Start of RECORDS SHOWN

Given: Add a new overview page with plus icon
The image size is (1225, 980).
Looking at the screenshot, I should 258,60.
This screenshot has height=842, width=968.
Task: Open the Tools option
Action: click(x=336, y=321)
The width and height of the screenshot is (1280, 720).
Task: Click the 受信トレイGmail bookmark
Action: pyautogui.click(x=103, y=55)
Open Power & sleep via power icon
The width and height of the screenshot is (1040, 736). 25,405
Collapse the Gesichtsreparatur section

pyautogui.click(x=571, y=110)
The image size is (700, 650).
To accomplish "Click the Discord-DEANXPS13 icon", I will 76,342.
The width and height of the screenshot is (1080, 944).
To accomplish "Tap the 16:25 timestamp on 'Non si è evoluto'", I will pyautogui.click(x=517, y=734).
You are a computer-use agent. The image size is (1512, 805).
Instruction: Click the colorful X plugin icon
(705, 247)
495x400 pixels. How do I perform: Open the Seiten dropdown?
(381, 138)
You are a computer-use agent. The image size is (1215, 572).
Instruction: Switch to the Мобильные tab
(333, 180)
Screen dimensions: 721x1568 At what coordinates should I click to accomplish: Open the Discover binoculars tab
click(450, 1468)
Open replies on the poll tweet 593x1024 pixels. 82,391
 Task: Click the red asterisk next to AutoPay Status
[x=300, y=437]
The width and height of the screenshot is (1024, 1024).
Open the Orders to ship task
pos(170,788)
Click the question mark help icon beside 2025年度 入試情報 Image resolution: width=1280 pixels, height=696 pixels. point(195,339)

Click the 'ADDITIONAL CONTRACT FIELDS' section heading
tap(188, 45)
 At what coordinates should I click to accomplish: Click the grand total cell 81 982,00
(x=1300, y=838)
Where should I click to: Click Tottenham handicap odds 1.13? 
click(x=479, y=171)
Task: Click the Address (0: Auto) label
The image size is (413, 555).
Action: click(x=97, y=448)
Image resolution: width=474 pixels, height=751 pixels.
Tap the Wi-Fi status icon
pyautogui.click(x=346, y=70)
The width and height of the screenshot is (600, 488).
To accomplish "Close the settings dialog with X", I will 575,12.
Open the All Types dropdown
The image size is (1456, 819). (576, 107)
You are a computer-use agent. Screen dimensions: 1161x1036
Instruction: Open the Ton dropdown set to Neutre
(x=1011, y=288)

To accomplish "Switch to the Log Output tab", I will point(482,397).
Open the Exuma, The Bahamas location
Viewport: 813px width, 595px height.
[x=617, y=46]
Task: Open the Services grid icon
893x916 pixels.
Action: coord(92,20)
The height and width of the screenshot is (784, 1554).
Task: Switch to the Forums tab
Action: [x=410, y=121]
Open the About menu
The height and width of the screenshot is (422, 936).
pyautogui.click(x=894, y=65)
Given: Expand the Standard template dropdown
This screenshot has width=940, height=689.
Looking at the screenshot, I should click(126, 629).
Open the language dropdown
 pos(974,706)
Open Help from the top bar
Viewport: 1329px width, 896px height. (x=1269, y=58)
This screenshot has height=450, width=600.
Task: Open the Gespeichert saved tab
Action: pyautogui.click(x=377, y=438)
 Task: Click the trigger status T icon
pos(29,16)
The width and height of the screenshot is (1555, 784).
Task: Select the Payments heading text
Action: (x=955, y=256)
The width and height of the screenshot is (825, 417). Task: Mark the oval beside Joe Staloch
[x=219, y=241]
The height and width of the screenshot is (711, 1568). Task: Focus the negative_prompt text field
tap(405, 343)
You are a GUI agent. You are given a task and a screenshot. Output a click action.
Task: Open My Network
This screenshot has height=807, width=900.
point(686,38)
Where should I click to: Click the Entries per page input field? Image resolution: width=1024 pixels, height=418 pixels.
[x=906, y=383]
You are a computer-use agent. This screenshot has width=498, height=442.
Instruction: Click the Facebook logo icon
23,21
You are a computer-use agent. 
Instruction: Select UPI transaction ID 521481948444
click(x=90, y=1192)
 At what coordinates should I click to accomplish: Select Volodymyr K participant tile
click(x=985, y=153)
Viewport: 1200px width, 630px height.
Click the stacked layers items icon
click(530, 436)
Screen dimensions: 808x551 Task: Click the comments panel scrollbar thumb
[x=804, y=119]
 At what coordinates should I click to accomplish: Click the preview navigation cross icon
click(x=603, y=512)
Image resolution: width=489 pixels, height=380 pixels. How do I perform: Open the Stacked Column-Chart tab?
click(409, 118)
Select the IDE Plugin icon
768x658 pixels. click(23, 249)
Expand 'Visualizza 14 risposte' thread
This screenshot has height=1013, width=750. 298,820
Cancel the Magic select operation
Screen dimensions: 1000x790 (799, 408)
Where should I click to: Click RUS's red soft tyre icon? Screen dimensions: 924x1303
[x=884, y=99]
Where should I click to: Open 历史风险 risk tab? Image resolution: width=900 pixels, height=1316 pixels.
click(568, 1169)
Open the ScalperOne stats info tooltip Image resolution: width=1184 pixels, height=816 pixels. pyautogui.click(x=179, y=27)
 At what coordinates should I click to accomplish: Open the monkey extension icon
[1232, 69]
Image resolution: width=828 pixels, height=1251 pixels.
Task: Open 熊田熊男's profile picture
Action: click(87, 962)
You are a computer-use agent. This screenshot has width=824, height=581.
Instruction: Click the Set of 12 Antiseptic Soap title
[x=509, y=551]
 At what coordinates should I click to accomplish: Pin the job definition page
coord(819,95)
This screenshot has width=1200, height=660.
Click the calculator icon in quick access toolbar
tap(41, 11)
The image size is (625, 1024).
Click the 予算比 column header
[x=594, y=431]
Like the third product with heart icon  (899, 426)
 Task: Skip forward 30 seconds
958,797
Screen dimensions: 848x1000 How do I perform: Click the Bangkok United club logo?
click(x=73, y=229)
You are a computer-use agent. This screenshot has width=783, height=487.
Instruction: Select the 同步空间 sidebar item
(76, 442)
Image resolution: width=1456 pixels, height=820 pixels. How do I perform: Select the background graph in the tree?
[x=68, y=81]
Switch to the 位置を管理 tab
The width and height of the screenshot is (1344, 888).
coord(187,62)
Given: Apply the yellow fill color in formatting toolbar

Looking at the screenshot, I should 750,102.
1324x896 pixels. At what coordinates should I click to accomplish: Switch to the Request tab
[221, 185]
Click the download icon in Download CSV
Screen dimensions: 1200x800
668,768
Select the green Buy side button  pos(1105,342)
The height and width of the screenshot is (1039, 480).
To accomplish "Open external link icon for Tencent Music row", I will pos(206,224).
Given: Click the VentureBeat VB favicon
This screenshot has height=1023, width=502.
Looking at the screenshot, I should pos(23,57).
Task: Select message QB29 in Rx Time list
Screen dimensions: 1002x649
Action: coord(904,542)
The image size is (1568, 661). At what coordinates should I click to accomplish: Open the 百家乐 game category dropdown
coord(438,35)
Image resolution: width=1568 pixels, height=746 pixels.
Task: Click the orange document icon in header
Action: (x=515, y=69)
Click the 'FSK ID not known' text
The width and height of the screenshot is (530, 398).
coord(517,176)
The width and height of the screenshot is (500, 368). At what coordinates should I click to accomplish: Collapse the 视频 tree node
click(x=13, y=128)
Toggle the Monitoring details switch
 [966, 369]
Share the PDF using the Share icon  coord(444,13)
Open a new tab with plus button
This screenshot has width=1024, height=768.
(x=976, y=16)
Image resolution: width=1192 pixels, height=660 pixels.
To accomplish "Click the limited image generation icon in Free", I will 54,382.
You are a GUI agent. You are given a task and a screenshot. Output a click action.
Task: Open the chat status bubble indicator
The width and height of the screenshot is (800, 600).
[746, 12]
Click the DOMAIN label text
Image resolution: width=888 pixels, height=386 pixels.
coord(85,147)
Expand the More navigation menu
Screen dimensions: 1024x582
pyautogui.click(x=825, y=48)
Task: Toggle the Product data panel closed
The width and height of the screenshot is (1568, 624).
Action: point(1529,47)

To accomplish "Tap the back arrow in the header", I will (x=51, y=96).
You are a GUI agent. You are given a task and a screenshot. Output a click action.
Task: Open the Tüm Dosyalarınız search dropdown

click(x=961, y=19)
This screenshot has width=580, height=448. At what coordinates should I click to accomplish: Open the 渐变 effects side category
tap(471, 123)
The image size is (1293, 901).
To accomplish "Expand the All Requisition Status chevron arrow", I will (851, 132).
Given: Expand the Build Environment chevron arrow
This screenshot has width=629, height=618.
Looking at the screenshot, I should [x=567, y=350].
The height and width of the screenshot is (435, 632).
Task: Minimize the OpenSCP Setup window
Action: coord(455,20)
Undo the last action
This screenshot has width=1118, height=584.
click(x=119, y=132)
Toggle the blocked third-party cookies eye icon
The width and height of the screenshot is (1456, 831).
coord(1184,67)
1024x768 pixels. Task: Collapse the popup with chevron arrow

End of RECORDS SHOWN

> _EXERCISE DIRECTIONS_
Search the material above for "arrow". Pull out each line where it shows up.

> _REPLY TO THE EXERCISE_
To accomplish "Tap the back arrow in the header", I will (x=51, y=96).
To accomplish "Expand the All Requisition Status chevron arrow", I will (851, 132).
Given: Expand the Build Environment chevron arrow
1024x768 pixels. Task: Collapse the popup with chevron arrow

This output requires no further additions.